Supplied text

- - - -

Bob Gruen: "Take a lot of pictures, pick out the good ones and just show the good ones"
A band is currently soundchecking in the Huntingdon Gallery, the location of noted rock and roll photographer Bob Gruen's current exhibition, Rock Seen, which also doubles as the setting for our interview. Though it makes recording our conversation somewhat difficult (we later relocate), it's actually quite refreshing to hear music being played out as an audio backdrop to the large catalogue of photos - which though not necessarily all focused on live performances, deal with countless musicians and icons. Where we end up moving to is also quite fitting; we retreat to a rather tight-fitting space between the gallery walls, much like the cramped backstage areas where many of Bob's famous pictures were captured.
Bob's first steps into photography were through his mother, it was her hobby, she taught him how to develop and print pictures from the age of four, after which he got his first camera, a Brownie Hawkeye at eight, and became the family photographer. He credits this as important training in his ability to "get five or six kinda dysfunctional people all together for the same time for a shot...[learning] how to capture situations and get people in a group to get over their inter-personal problems and just relate to me and relax". He's changed cameras many times through his career, including using Minolta, Kodak, Olympus, and Nikon; the digital Canon 5D MK III is one of his mainstays today - he notes this was his choice camera for a recent shoot with The Strypes ("It does more than my whole camera bag of equipment that I used to carry!"). One of the main things you realise when talking with Gruen is his calm, relaxed attitude. He mentions Yoko Ono told him this "made a big difference, that a lot of times when the photographer's nervous [the artist's] gonna be nervous... but I'm always pretty comfortable and so people are comfortable with me".
We begin by talking about his early work, which leads to his first official photo-pass, which was for the Newport Folk Festival in 1965 - the setting for that infamous 'electric set' from Bob Dylan.

- - - -

Dataset extract

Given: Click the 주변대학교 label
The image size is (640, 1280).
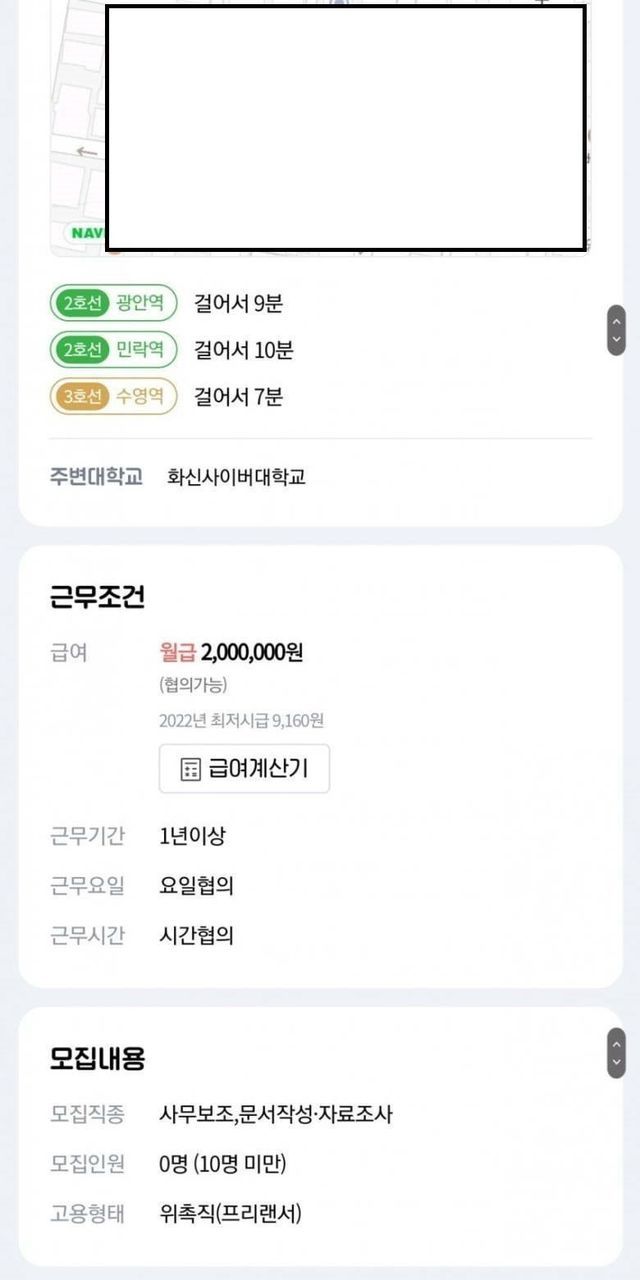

- - - -

Requests
(a) In the Bob Gruen interview, what camera did he get at age eight?
(b) In the Bob Gruen interview, replace "Newport Folk Festival" with "Monterey Pop Festival" and write out everything from "We begin by" down to "from Bob Dylan.".
(c) Carry on the Bob Gruen interview from the point where it ends.
The listing has nothing to do with the Bob Gruen interview.

Results in order
(a) A Brownie Hawkeye.

(b)
We begin by talking about his early work, which leads to his first official photo-pass, which was for the Monterey Pop Festival in 1965 - the setting for that infamous 'electric set' from Bob Dylan.

(c)
"I managed to talk my way into a photo-pass – they told me no about ten times and I asked about twelve and finally got the pass. And so I was down front, I wasn't working for anybody, I didn't have an assignment, I was taking pictures but had nowhere to send them. Actually, a couple of weeks later, I brought a couple of pictures to Bob Dylan's office, and left them with the receptionist. She came back and said that Bob had liked them and they gave me a ticket to an upcoming concert, but they were never published. More recently I've been actually in touch with his management about using my pictures."
What was it like seeing that infamous set?
"Well, people say that they booed when Bob Dylan came on with the band, but he wasn't the first person to play with an electric guitar, but it was the sound of the music, the speed and the volume, and the intensity...a lot of the people wanted calm, folk music and they wanted to hear 'Blowin' in the Wind' and 'We Shall Overcome' and suddenly 'I ain't gonna work on Maggie's Farm no more' came on and it kinda blew them away. But other people liked it, so it wasn't just booing – it was booing and cheering, and people were yelling at each other, like 'what the fuck you talking about?' and 'shut the fuck up!' back and forth, so it was this kinda roar that came up out of the crowd. There were a lot of boos which he wasn't used to, but just the intensity of the reaction – and it was interesting because I never saw that reaction again, until another Bob Dylan tribute concert in Madison Square Garden where there was like 30 different top acts – Johnny Cash, Eric Clapton, all these people, Neil Young, doing Bob Dylan songs, and Sinead O'Connor came out, and it was about a week after she'd ripped up that picture of the Pope, so she was quite controversial, and some people really thought that was great, but other people hated her for it. So, she came out and instead of a Bob Dylan song, she started singing a Bob Marley song, and the audience erupted just as she started when they didn't know what she was singing and they saw her, and people were cheering and people were booing and people were yelling at each other. It was startling to me as I hadn't heard that sound in thirty years."
When you were there, shooting Bob, did you get any reaction to how he felt when it happened?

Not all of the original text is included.